Attempting to stamp out media smuggled into North Korea
The Kim Jong-un regime has attempted to crack down on the smuggling of foreign media into North Korea. In late 2013 the government reportedly executed 80 people across seven cities in a single day, many for trafficking in illegal media.
In February 2014, the Worker’s Party of Korea held its largest-ever conference of propagandists. Kim Jong-un himself delivered an address calling for the party to “take the initiative in launching operations to make the imperialist moves for ideological and cultural infiltration end in smoke” and to set up “mosquito nets with two or three layers to prevent capitalist ideology, which the enemy is persistently attempting to spread, from infiltrating across our border.”
But stamping out illegal media in North Korea has become an intractable problem for the government, according to Sokeel Park, director of research and strategy for Liberty in North Korea. He compares it to the stubborn demand for illegal drugs in the US. “You could call it Kim Jong-un’s War on Information,” he says. “But just like a war on drugs—you can try to slow it down, increase the risks, increase the punishments, put more people in prison. The bribe costs will go up, but it’s still going to happen.”

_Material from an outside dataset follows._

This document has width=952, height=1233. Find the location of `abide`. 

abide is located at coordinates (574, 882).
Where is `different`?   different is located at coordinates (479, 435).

One young defector says that nearly all of her friends had seen a foreign film or TV show. As a result, her generation is the first to have to square the Kim regime’s propaganda with a keyhole view of the outside world. A group called Liberty in North Korea, which works with young defector refugees, finds that many no longer believe in central tenets of North Korea’s political ideology, such as the country’s superior standard of living or the godlike powers of the Kim family. Even the regime is letting that second illusion slide, admitting that Kim Jong-un has health issues—hardly the norm for heavenly beings.